The HX40416’s greatest advantage over these competitors is versatility. Users can program El Cano to execute other computational-graph types, but that capability supports portions of the computer-vision pipeline, such as the ISP, rather than general-purpose and DSP functions. Likewise, Hailo-8 is a purpose-built computer-vision processor. HyperX can handle those functions as well as a variety of edge-computing tasks.

Go to Commercial

After 15 years in business, Coherent Logix is no longer a startup, but its shift to commercial devices is equivalent to a new venture. Its competitors have keenly focused on developing edge-AI processors from the outset, whereas Coherent is adapting an architecture initially developed for specialized DSP workloads. Inference processors rarely need HyperX’s floating-point capabilities, and 16-bit integer precision is overkill for most AI applications. The company designed another HX40416 configuration that can deliver twice the throughput for INT8 MAC operations, but the initial model runs them at the same rate on the 16-bit MAC units.
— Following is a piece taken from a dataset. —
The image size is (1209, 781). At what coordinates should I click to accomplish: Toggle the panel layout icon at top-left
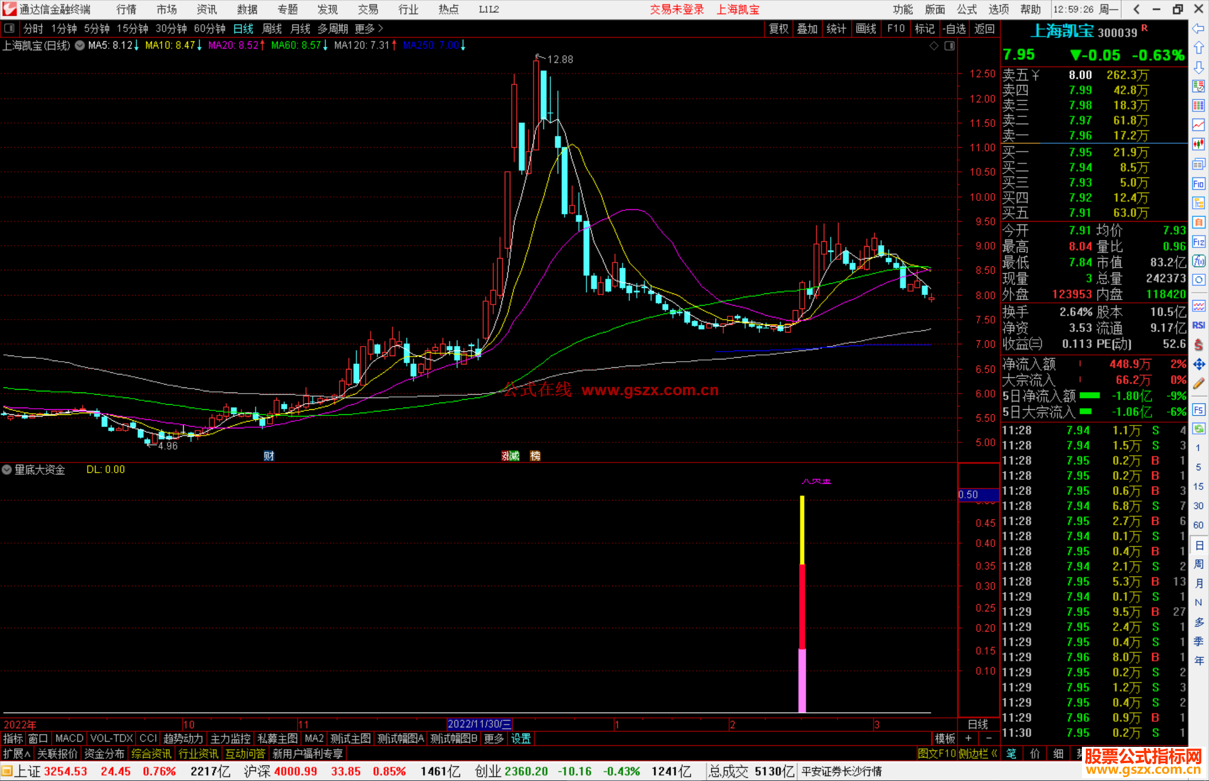(x=10, y=28)
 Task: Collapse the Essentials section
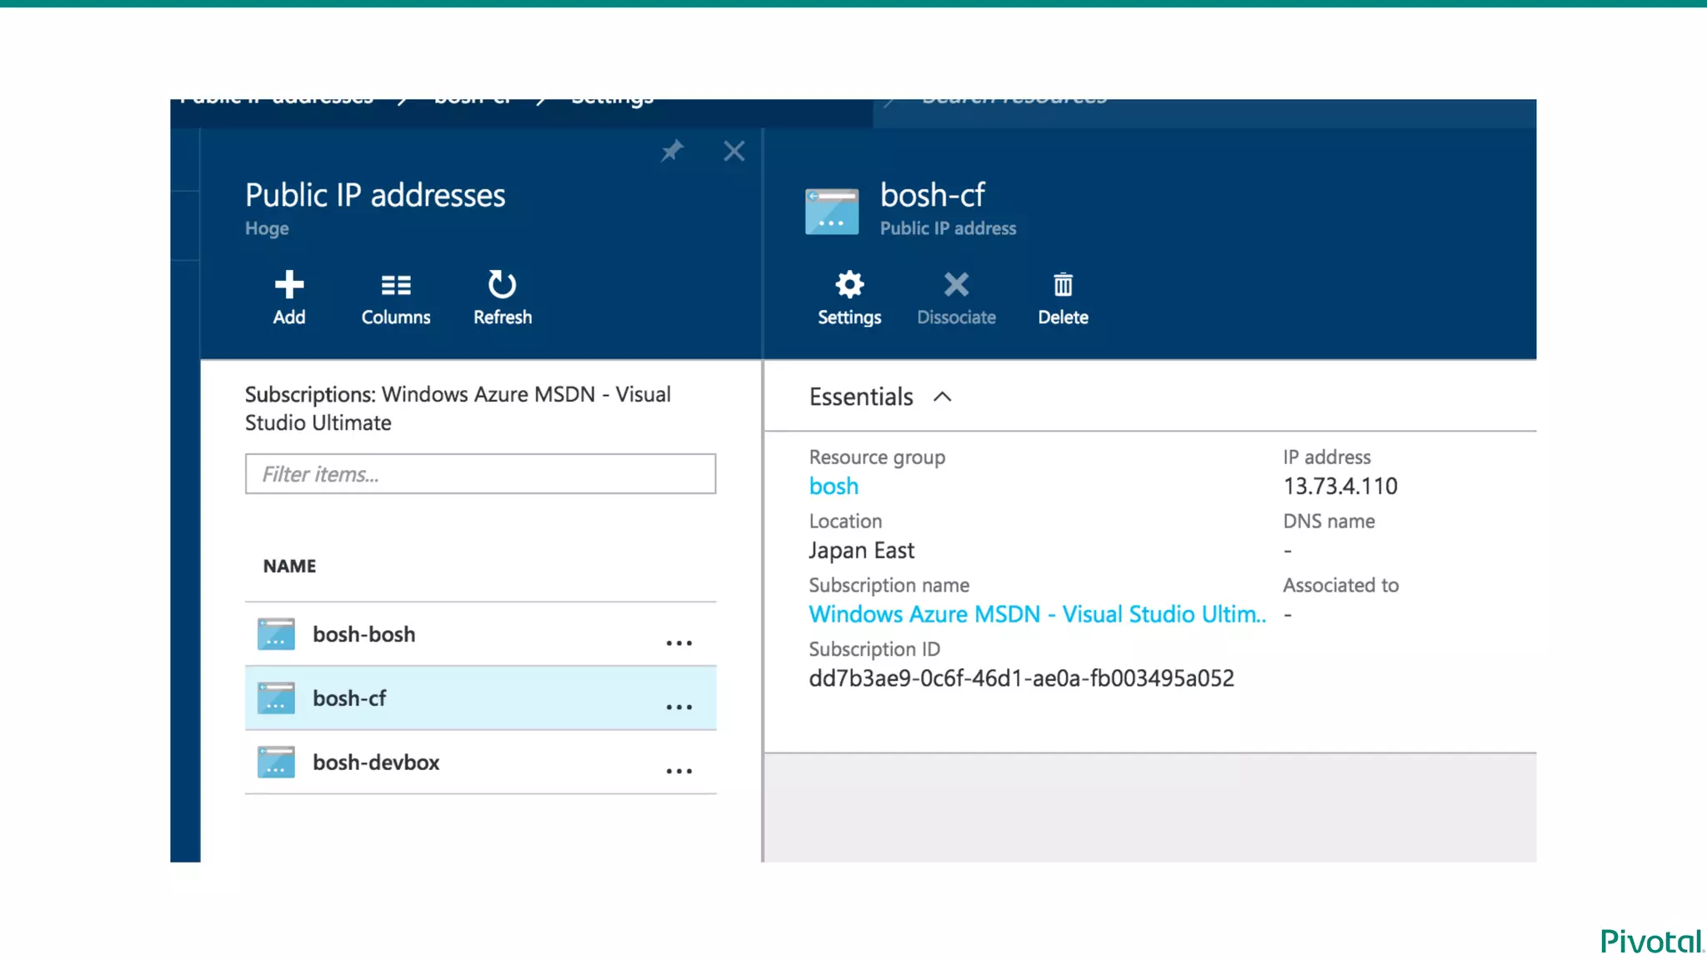point(943,397)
Nevertheless, HyperX offers the flexibility to handle a variety of workloads—an advantage for many systems. For example, in the company’s demonstration of an Ethernet-connected computer-vision system, the HyperX chip does packet processing, image preprocessing, feature detection, and keypoint filtering, producing an output to the Ethernet interface that comprises bounding boxes and object descriptors. Customers evaluating HyperX for such applications should compare total system cost and power consumption with those of the alternative multichip solutions.

By packaging its device using chiplets tailored to each customer, Coherent’s go-to-market strategy is akin to an ASIC provider’s rather than a processor vendor’s. The finished-product cost will be about the same, but a software-configurable HyperX processor reduces development time and supports field upgrades. HyperX gives developers more options to control performance and power, including at run time, yielding an advantage over other programmable-logic chips.

The company has grown its business organically, but producing a 14nm chip is much more expensive than its earlier projects. In comparison, the third-generation processors it unveiled in 2013 use a low-cost 65nm technology. Coherent compares the HX40416 with Hailo-8, Intel’s Myriad, and Nvidia’s Jetson, but the HyperX chip is a better fit for those needing a custom solution for low-volume applications. HyperX is a flexible power-efficient architecture, but to address the same high-volume markets as the competing products, Coherent will need additional funding to develop a complete SoC.

Price and Availability

Coherent Logix withheld target pricing for its next-generation HyperX processors. It plans to tape out the HX40416 by year-end, with production planned for 3Q21. More information is at www.coherentlogix.com.